Exercise objective
Write the data below out again, unchanged.

BEGIN Data extracts

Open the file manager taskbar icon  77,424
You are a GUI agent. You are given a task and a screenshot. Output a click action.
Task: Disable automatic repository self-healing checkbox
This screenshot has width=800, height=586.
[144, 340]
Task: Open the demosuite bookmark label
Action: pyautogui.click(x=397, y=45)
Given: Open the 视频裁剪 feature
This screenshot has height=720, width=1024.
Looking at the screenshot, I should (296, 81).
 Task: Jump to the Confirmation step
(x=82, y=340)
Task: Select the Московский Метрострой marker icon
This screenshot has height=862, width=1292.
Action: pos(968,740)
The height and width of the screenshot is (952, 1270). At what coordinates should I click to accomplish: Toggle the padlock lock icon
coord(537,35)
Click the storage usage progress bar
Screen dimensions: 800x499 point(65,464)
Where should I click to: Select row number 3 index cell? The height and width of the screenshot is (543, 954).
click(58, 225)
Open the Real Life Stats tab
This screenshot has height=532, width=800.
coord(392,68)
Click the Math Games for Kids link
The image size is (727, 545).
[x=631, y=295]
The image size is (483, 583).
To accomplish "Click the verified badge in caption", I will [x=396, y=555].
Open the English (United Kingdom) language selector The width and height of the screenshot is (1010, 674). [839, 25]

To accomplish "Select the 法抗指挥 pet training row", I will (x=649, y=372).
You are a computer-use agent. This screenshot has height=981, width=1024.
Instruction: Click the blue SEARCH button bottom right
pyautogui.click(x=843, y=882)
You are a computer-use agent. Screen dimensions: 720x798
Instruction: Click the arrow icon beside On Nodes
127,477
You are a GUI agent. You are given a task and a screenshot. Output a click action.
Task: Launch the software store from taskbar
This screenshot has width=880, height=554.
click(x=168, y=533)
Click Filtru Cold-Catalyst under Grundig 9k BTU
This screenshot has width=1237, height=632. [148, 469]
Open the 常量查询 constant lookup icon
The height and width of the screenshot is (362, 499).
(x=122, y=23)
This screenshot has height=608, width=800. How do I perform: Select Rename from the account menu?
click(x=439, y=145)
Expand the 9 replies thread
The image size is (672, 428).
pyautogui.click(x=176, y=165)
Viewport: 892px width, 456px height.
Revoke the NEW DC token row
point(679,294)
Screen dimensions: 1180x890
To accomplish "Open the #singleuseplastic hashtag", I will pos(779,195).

END Data extracts

Task output
Open the file manager taskbar icon  77,424
You are a GUI agent. You are given a task and a screenshot. Output a click action.
Task: Disable automatic repository self-healing checkbox
This screenshot has width=800, height=586.
[144, 340]
Task: Open the demosuite bookmark label
Action: pyautogui.click(x=397, y=45)
Given: Open the 视频裁剪 feature
This screenshot has height=720, width=1024.
Looking at the screenshot, I should (296, 81).
 Task: Jump to the Confirmation step
(x=82, y=340)
Task: Select the Московский Метрострой marker icon
This screenshot has height=862, width=1292.
Action: pos(968,740)
The height and width of the screenshot is (952, 1270). At what coordinates should I click to accomplish: Toggle the padlock lock icon
coord(537,35)
Click the storage usage progress bar
Screen dimensions: 800x499 point(65,464)
Where should I click to: Select row number 3 index cell? The height and width of the screenshot is (543, 954).
click(58, 225)
Open the Real Life Stats tab
This screenshot has height=532, width=800.
coord(392,68)
Click the Math Games for Kids link
The image size is (727, 545).
[x=631, y=295]
The image size is (483, 583).
To accomplish "Click the verified badge in caption", I will [x=396, y=555].
Open the English (United Kingdom) language selector The width and height of the screenshot is (1010, 674). [839, 25]

To accomplish "Select the 法抗指挥 pet training row", I will (x=649, y=372).
You are a computer-use agent. This screenshot has height=981, width=1024.
Instruction: Click the blue SEARCH button bottom right
pyautogui.click(x=843, y=882)
You are a computer-use agent. Screen dimensions: 720x798
Instruction: Click the arrow icon beside On Nodes
127,477
You are a GUI agent. You are given a task and a screenshot. Output a click action.
Task: Launch the software store from taskbar
This screenshot has width=880, height=554.
click(x=168, y=533)
Click Filtru Cold-Catalyst under Grundig 9k BTU
This screenshot has width=1237, height=632. [148, 469]
Open the 常量查询 constant lookup icon
The height and width of the screenshot is (362, 499).
(x=122, y=23)
This screenshot has height=608, width=800. How do I perform: Select Rename from the account menu?
click(x=439, y=145)
Expand the 9 replies thread
The image size is (672, 428).
pyautogui.click(x=176, y=165)
Viewport: 892px width, 456px height.
Revoke the NEW DC token row
point(679,294)
Screen dimensions: 1180x890
To accomplish "Open the #singleuseplastic hashtag", I will pos(779,195).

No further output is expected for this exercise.